>> Start Extracted text
Of all the words used to describe Chris Moyles, charming isn't usually one of them. Arrogant, yes, but not charming. And certainly not sweet.

Yet we're sat in the bar of a central London Holiday Inn (his choice) and the 28-year-old DJ, famous for his bug ego and even bigger waistline, is being very charming and very sweet. It could be due to the fact that his life is pretty good at the moment, giving him every reason to be cheerful. There's his Radio 1 show with more than six million daily listeners; a new show on Channel 5 produced by Chris Evans; a thinner physique thanks to his fitness regime; and a new romance with TV researcher Sophie Waite.

Then again, it could just be that we're getting to meet the real Chris Moyles. Friends of his have previously described him to heat as being "really nice" and - wait for it - "a bit shy". So is the arrogant "I'm great, me" routine we hear every day on the radio just a big act? Or is he just being sweet so heat will write nice things about him? There's only one way to find out ...

Tell us about this TV show.
>> End Extracted text
Aim: Reproduce verbatim the passage of the Chris Moyles interview starting with "Yet we're sat" and going on through "researcher Sophie Waite.".
>> Start Data provided
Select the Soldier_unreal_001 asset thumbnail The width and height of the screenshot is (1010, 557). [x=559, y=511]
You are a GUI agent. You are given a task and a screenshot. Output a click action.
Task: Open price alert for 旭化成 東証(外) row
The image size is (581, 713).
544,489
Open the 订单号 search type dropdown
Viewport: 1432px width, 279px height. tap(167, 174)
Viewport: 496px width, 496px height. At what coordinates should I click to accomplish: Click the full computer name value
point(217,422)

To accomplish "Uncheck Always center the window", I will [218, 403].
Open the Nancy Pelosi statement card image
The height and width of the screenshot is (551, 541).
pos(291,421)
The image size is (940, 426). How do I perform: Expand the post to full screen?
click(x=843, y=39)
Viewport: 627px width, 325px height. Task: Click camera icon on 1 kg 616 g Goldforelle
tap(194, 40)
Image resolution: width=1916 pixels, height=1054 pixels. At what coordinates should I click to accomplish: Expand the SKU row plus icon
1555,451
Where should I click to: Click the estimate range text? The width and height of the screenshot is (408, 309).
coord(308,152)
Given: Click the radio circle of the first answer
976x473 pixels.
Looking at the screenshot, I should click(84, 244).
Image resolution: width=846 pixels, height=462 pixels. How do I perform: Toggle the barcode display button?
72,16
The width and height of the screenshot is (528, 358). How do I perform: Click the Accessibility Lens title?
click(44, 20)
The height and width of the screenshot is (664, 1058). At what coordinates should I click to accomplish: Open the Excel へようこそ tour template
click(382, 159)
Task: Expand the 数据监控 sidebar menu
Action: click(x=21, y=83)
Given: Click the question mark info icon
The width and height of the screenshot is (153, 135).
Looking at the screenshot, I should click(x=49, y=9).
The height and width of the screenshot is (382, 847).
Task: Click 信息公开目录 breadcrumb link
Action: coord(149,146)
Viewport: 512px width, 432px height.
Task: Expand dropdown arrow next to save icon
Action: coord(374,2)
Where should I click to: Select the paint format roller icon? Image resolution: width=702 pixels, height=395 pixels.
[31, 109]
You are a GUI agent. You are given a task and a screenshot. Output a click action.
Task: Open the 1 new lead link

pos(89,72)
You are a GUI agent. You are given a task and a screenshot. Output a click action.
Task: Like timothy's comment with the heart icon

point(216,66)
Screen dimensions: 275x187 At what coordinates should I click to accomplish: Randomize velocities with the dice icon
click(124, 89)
>> End Data provided
The reply:
Yet we're sat in the bar of a central London Holiday Inn (his choice) and the 28-year-old DJ, famous for his bug ego and even bigger waistline, is being very charming and very sweet. It could be due to the fact that his life is pretty good at the moment, giving him every reason to be cheerful. There's his Radio 1 show with more than six million daily listeners; a new show on Channel 5 produced by Chris Evans; a thinner physique thanks to his fitness regime; and a new romance with TV researcher Sophie Waite.